- Green bananas are unripe, meaning they are high in starch and rich in dietary fiber (resistant starch), which helps improve your gut environment.
- This is a gluten-free recipe that uses no wheat flour. Coconut flour is highly absorbent, so use the measurements as a guide.
- The batter is soft and crumbles easily, so the trick is to make them small (1 to 2 tablespoons) and cook them slowly over medium-low heat.
- With freezing options and various toppings, this recipe is perfect for breakfast, light meals, or snacks for kids.
Green Banana Mini Pancakes: Healthy, Bite-Sized, and Easy to Eat
Mini pancakes made with green (unripe) bananas are popular as a gluten-free, paleo-friendly recipe that doesn't use wheat flour. When we actually tried making them, they had a subtle, mild sweetness that was perfect for both breakfast and snacks. Compared to ripe bananas, green bananas contain more starch (resistant starch) and help you feel full, making them great for satisfying a little hunger.
Ingredients and Nutritional Highlights
The basic ingredients are simple and easy to prepare. Eggs provide high-quality protein, green bananas offer dietary fiber, and coconut flour creates a gluten-free base.
Ingredients (Serves 2-3, makes about 12 mini pancakes)
- 1 green banana (about 100-120g peeled)
- 2 eggs
- 1 tablespoon coconut flour (adjust as needed)
- A pinch of salt
- 1-2 tablespoons grass-fed butter or ghee (for cooking)
- Garnish: Ripe bananas, blueberries, maple syrup, etc., as desired
Coconut flour absorbs moisture very well, so use the measurements as a guide. If the batter is too loose, add 1 teaspoon at a time; if it's too stiff, adjust with a few drops of plant-based milk.
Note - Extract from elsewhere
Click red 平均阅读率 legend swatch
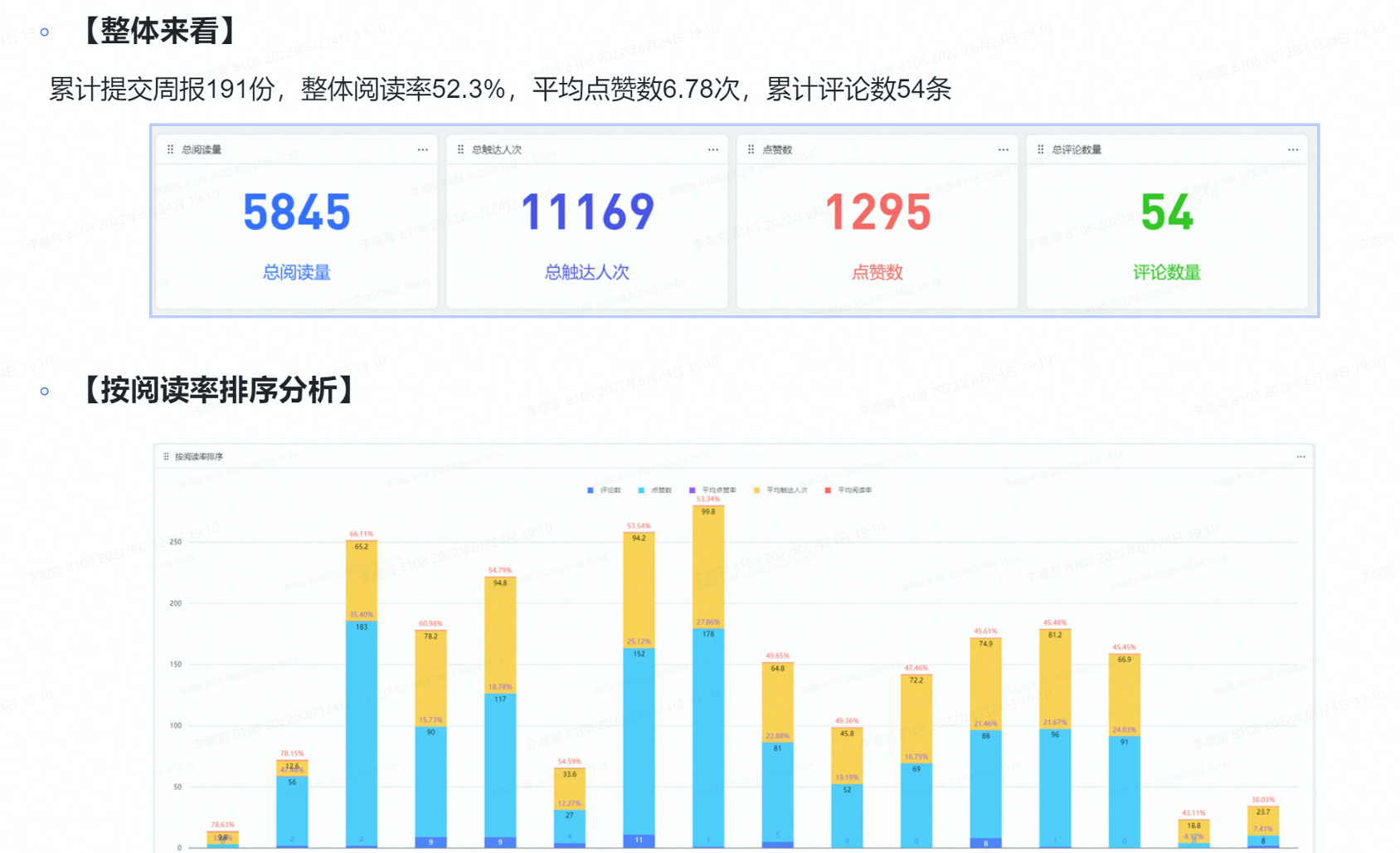Viewport: 1400px width, 853px height. (x=828, y=490)
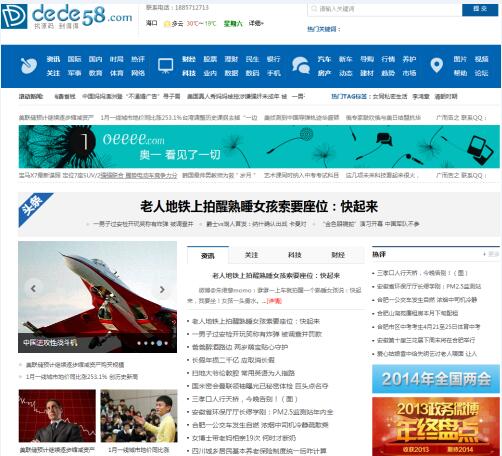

If you substitute almond flour for coconut flour due to allergies or preference, the flavor will change and the texture will become chewier.
Instructions and Cooking Tips
Preparation and Making the Batter
- Peel the green banana, slice it, and blend it into a smooth paste using a mixer or blender. If it's chunky, it will cook unevenly, so make it as smooth as possible.
- Add the eggs, coconut flour, and salt to the paste and mix well. It's normal for the batter to be slightly looser than typical pancake batter.
Cooking Tips
- Heat a frying pan over medium-low heat, spread a thin layer of butter or ghee, and then cook the pancakes.
- The batter crumbles easily, so it's safer to make them small, using 1 to 2 tablespoons (about 6-7 cm in diameter) per pancake.
- Cook one side over medium heat for about 2 minutes. When bubbles appear on the surface, flip it and cook for another minute or so until cooked through to the center. They burn easily, so adjust the heat accordingly.
- The finished texture will be moist rather than fluffy. As long as they are nicely browned, they are ready.
Variations, Storage, and Common Questions
Recommended Toppings and Variations
- Adding protein and healthy fats with maple syrup, honey, Greek yogurt, or nut butter will increase your satisfaction.
- If you want more sweetness, adding just a little cinnamon or vanilla extract to the batter will give it a rich aroma.
- To make it vegan, you can substitute the eggs with a chia seed gel, but the texture will change, so we recommend doing a test batch.
Storage Methods and Meal Prep Tips
- Cooked pancakes will keep in the fridge for 2 days. If freezing, wrap them individually in plastic wrap and put them in a storage bag, and they will last for about a month. Reheating is best done slowly over low heat in a toaster or frying pan.
- Portioning and freezing green banana puree is convenient for busy mornings.
Common Questions
- "Why use unripe bananas?": Unripe bananas are high in starch and are said to cause a gentler rise in blood sugar after eating. However, individual differences exist, so please be careful if you are on a low-carb diet or have a medical condition.
- "What if the batter crumbles?": Adding a little more coconut flour or lowering the pan's temperature and taking your time to cook them will make them more stable.
Summary
Green banana mini pancakes are an easy-to-make dish that helps you get a good balance of dietary fiber and protein. When we made them a few times, they were very handy for kids' snacks and light morning meals. The finish changes depending on the amount of coconut flour and how they are cooked, so try a small amount first and adjust to your liking. By getting creative with toppings and storage methods, this is a recipe that's easy to incorporate into your daily repertoire.
Disclaimer: The information in this article is for general informational purposes only and does not constitute medical advice. Please consult a qualified healthcare professional before making any health-related decisions.